Non-contact thermometer behavior of (Y 0.5 In 0.5 ) 2 O 3 :Yb 3+ ,Er 3+ solid solution.

Oxides are physically and chemically stable. Non-contact thermometer-Yb 3+ -Er 3+ ions co-doped solid solution (Y 0.5 In 0.5 ) 2 O 3 , is prepared by the regular solid method. The structural results obtained by XRD indicate that a pure phase solid solution (Y 0.5 In 0.5 ) 2 O 3 has been obtained. The solid solution (Y 0.5 In 0.5 ) 2 O 3 has a similar crystal structure, especially Y 2 O 3 and In 2 O 3 with the same space group ( Ia 3̄).
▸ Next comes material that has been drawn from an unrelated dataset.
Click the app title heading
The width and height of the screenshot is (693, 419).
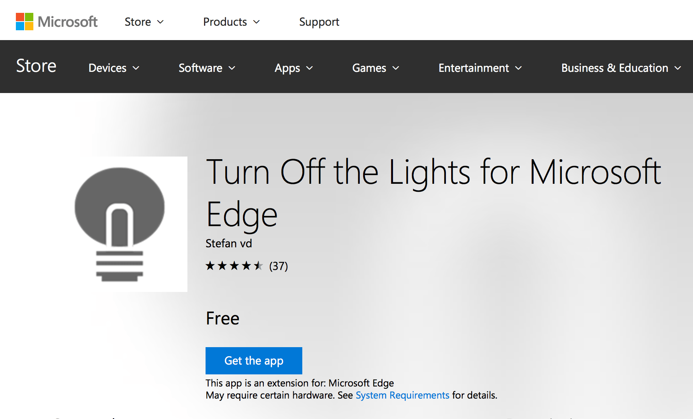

Green emission from 500 to 600 nm is due to Er 3+ 4f-4f transitions: 4 S 3/2 → 4 I 15/2 at 567 nm and 2 H 11/2 → 4 I 15/2 at 528 nm. Red emissions from 630 to 720 nm are attributed to Er 3+ : 4 F 9/2 → 4 I 15/2 . UC luminescence changes greatly with laser diode power and Er 3+ and Yb 3+ content. Furthermore, the two-photon process is confirmed to be dominant between Yb 3+ and Er 3+ in oxide solid solution (Y 0.5 In 0.5 ) 2 O 3 . Optical temperature sensitivity is also investigated systematically in order to explore the application of the oxide solid solution (Y 0.5 In 0.5 ) 2 O 3 . The temperature-dependent green fluorescence at 528 and 567 nm was investigated with the range of 313-573 K. 0.316% K -1 is the maximum absolute sensitivity at 503 K, which is higher than most Yb 3+ /Er 3+ co-doped systems. In addition, the solid solution (Y 0.5 In 0.5 ) 2 O 3 :Yb 3+ ,Er 3+ has better thermal stability and stronger UC emission than a simple substance with excellent temperature sensing performance. It indicates that Yb 3+ -Er 3+ ions co-doped (Y 0.5 In 0.5 ) 2 O 3 solid solution is a good candidate for optical temperature sensing.